Looking back on my own thoughts Part 5

http://dental-tidbits.blogspot.com/2016/10/managing-dental-fractures.html
This works but I don't do it anymore.  I don't trust the bond between composite resin and a liner. I would rather have less interfaces and composite resin only sealing the tubules. You could probably use a self etching primer and bond to seal the dentine which will remove sensitivity but ideally you pumice clean and etch enamel for an ideal long term bond. If you're going to do something then do it properly. Numb the patient up and restore in composite resin. If you want to temporise till a later time then bog it up in GIC till a later date.

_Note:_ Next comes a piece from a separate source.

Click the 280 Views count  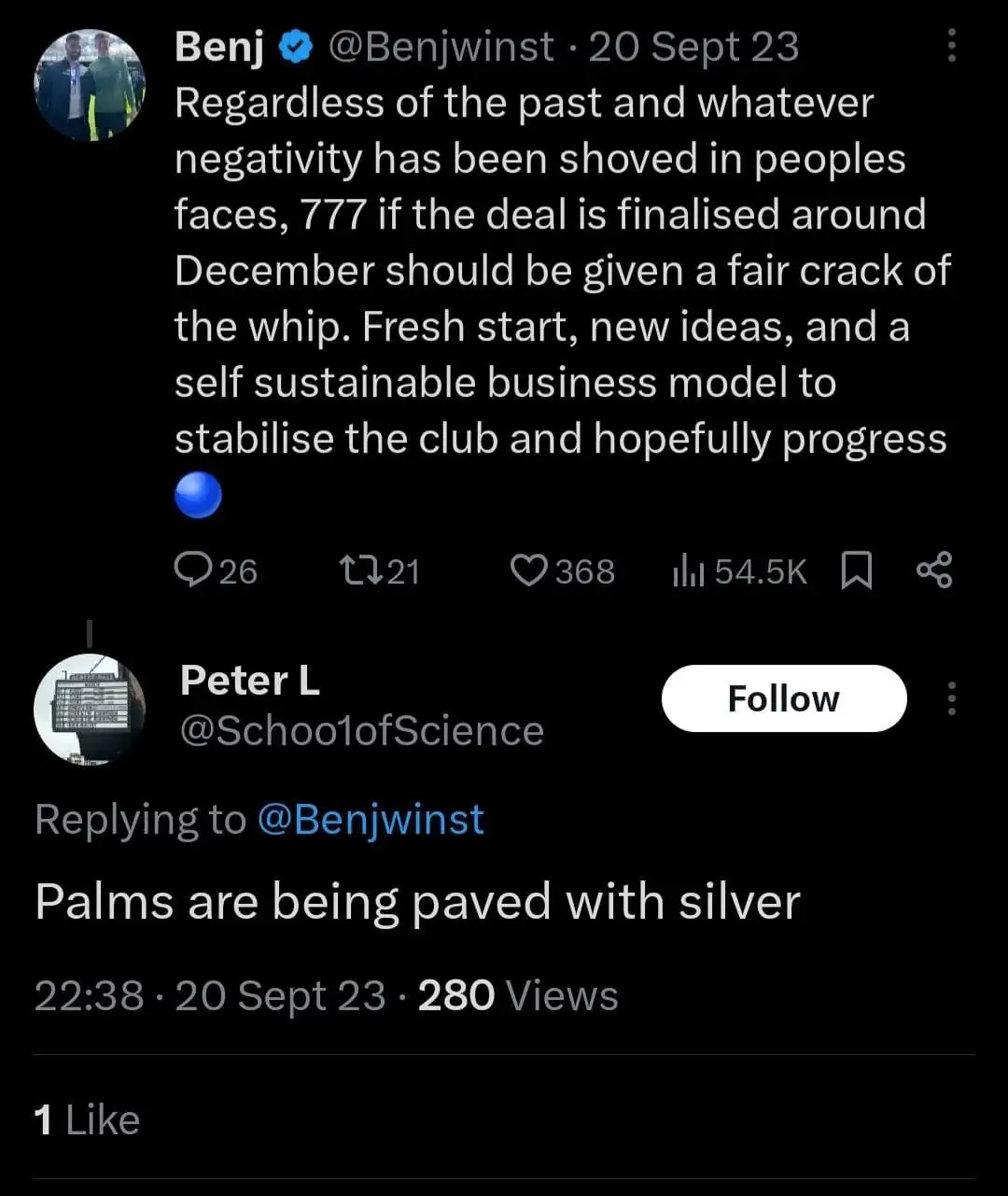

http://dental-tidbits.blogspot.com/2017/02/radix-entermolaris-and-radix-paramolaris.html
I think i've seen 3radix teeth in 4 years. 1 was an incidental finding on a PA and 2 I had to extract. Of the ones I had to extract, one I saw before hand and it came out whole due to perio. The other I was lucky to notice a foreign body in the socket after I extracted the tooth. I plucked out the extra tooth from its little socket and noticed the extra root in the PA after the fact. This emphasises the importance of having a PA of the tooth or taking a PA if the root outline on the OPG is not clear. In my mind extracting a tooth with a radix is straight foward as the radix is likely to fracture off and can be removed after the tooth is clear. However some radix roots can be quite long and may complicate extraction of the tooth body.